Exercise 1:
Retype the part of the listing below that falls between the line containing "Image resolution: width=1456" and the listing's final line, inclusive, leaving out the pictures.

Source document:

200 local workers to assemble Timor at S. Korean plant
JAKARTA (JP): PT Udatin said here yesterday that it will soon send 200 workers to South Korea, where they will work with Kia Motors Corp. to produce Indonesia's national cars.
The company's general director, Sodiq, said in a statement that the company will send 100 workers during the first stage.
"As requested by PT Timor Putra Nasional, we have prepared 100 workers to be sent to Kia Motors' manufacturing plant in South Korea to join other Indonesian workers who arrived there earlier," he said.
Sodiq, however, did not say if those already in South Korea are from Timor Putra or other companies.
Udatin, a subsidiary of the Udatinda Group, is the assembly division of Timor Putra, which in February received an exclusive right to develop the national car.
Timor Putra, controlled by President Soeharto's youngest son, Hutomo Mandala Putra, is developing a sedan with an Indonesian brand name, Timor, in cooperation with Kia. It was granted tariff and luxury tax breaks for three years to develop the car.
It plans to market its duty- and tax-free cars in September. To realize its plans, it is in the process of importing 4,000 Timor cars per month from Kia Motors starting this month.
As reported by Bisnis Indonesia yesterday, Timor Putra has opened letters of credit to import 4,000 completely-assembled Timor cars from South Korea.
Initially, the company wanted to import them in semi-assembled conditions and then assemble them at assembling facilities owned by other auto firms in Indonesia.
Facing difficulties in using local assembling plants, Timor Putra changed its initial plans and decided to do the assembling in South Korea.
The government supported Timor Putra's plans through a presidential decree dated June 4, which stipulated that cars manufactured overseas by Indonesian workers with the same amount of local contents as stipulated in the national car program will be granted the same privileges as the national car.

Records to process:
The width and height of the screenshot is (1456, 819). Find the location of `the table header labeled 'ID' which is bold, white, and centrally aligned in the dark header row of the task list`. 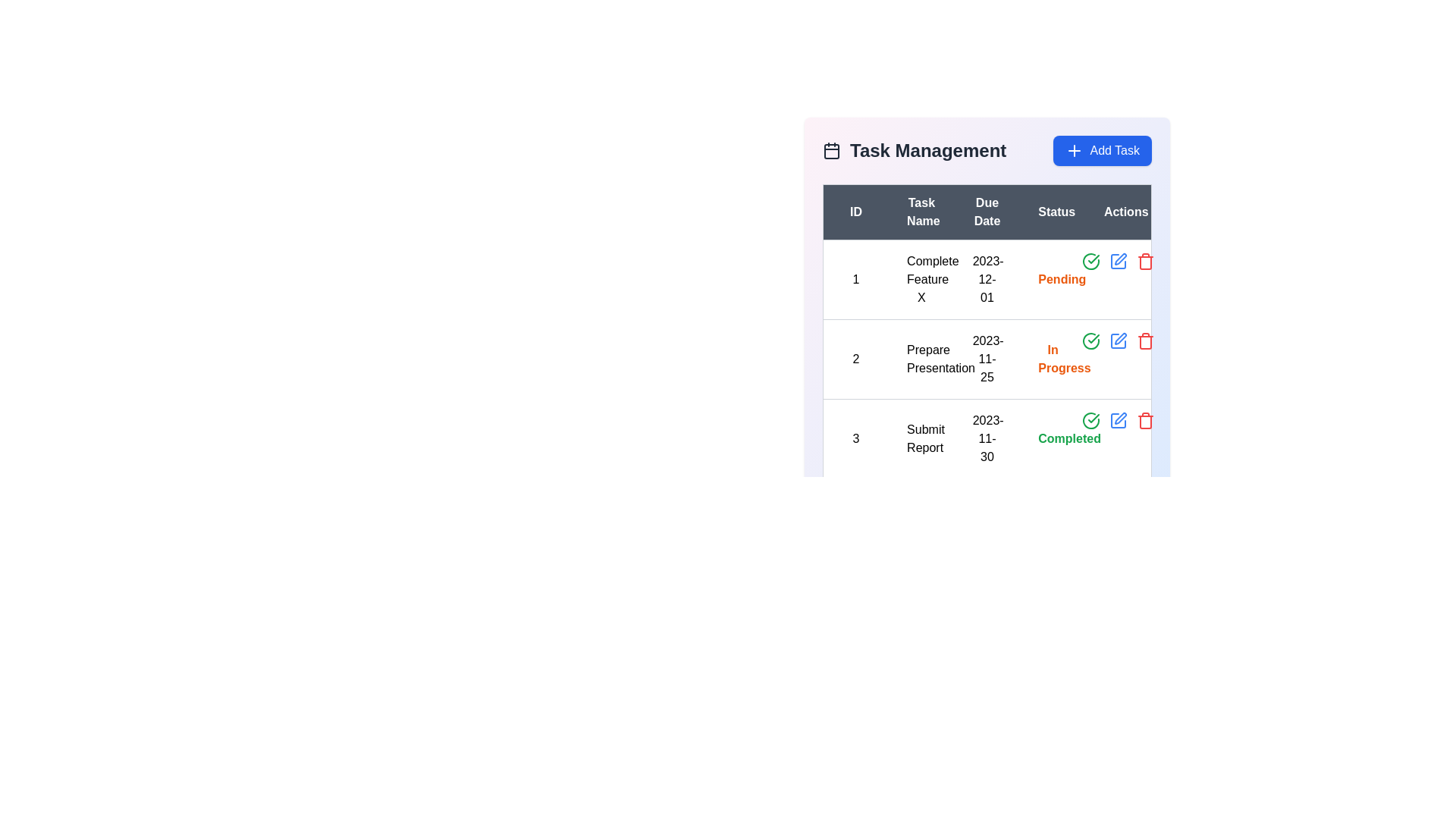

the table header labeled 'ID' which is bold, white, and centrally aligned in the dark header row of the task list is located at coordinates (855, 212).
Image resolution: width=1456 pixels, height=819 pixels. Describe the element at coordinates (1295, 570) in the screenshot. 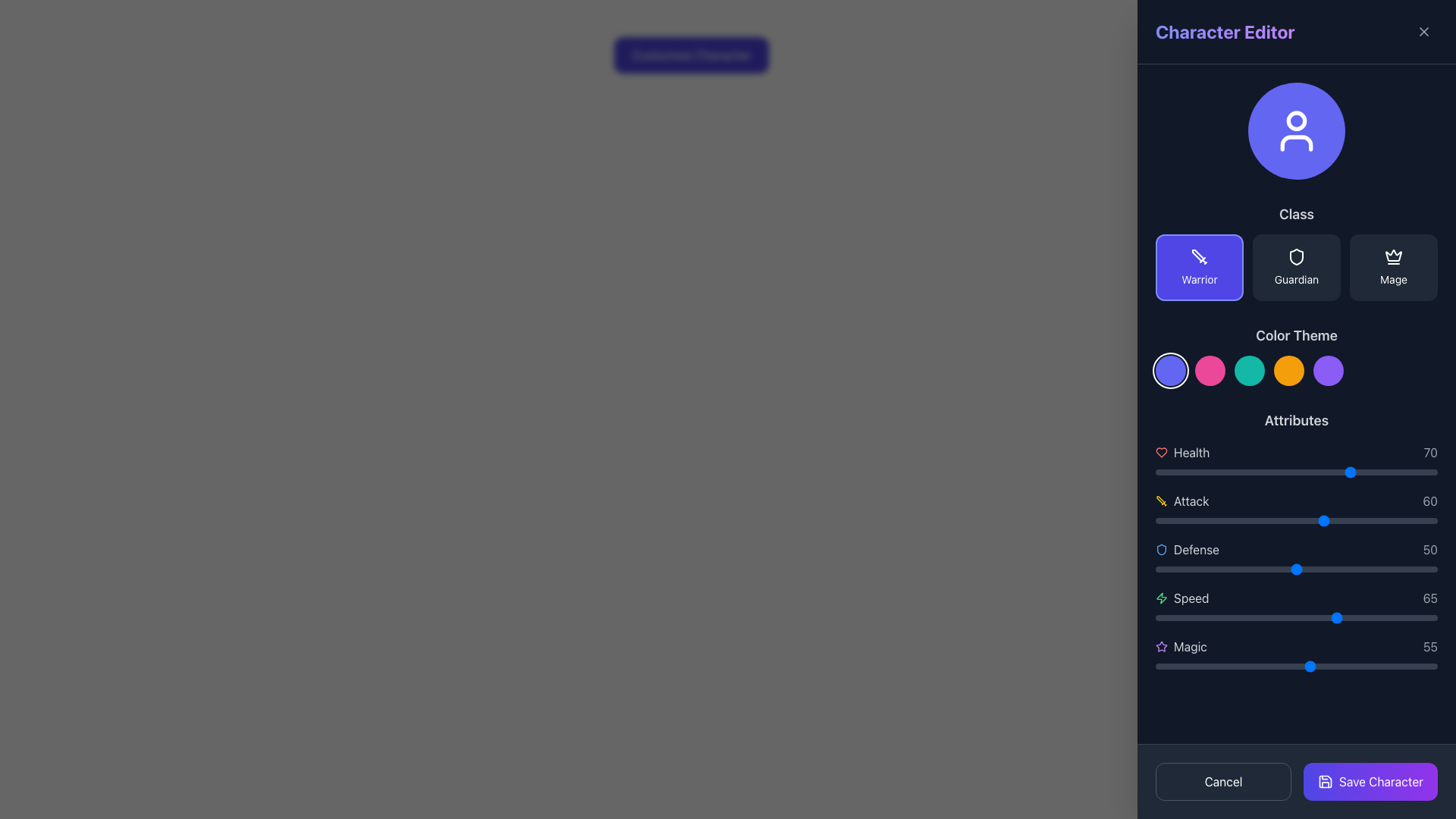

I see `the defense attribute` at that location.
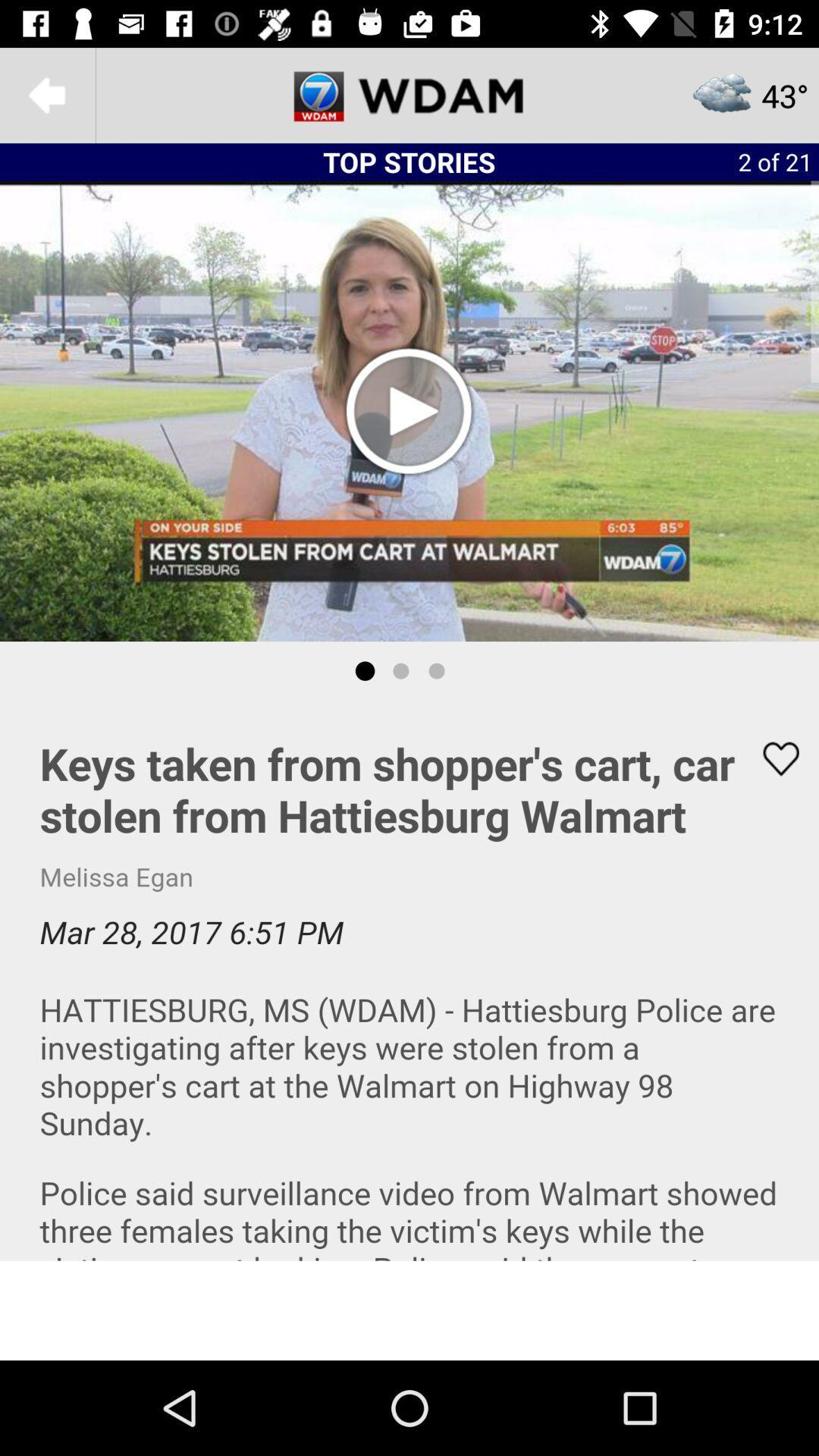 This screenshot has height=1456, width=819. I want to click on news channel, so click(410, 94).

Exercise 2:
Echo the article above on Timor car assembly between "Timor Putra, controlled" and "from South Korea.", inclusive.

Exercise output 1:
Image resolution: width=1456 pixels, height=819 pixels. Describe the element at coordinates (1295, 570) in the screenshot. 

I see `the defense attribute` at that location.
 This screenshot has height=1456, width=819. I want to click on news channel, so click(410, 94).

Exercise output 2:
Timor Putra, controlled by President Soeharto's youngest son, Hutomo Mandala Putra, is developing a sedan with an Indonesian brand name, Timor, in cooperation with Kia. It was granted tariff and luxury tax breaks for three years to develop the car.
It plans to market its duty- and tax-free cars in September. To realize its plans, it is in the process of importing 4,000 Timor cars per month from Kia Motors starting this month.
As reported by Bisnis Indonesia yesterday, Timor Putra has opened letters of credit to import 4,000 completely-assembled Timor cars from South Korea.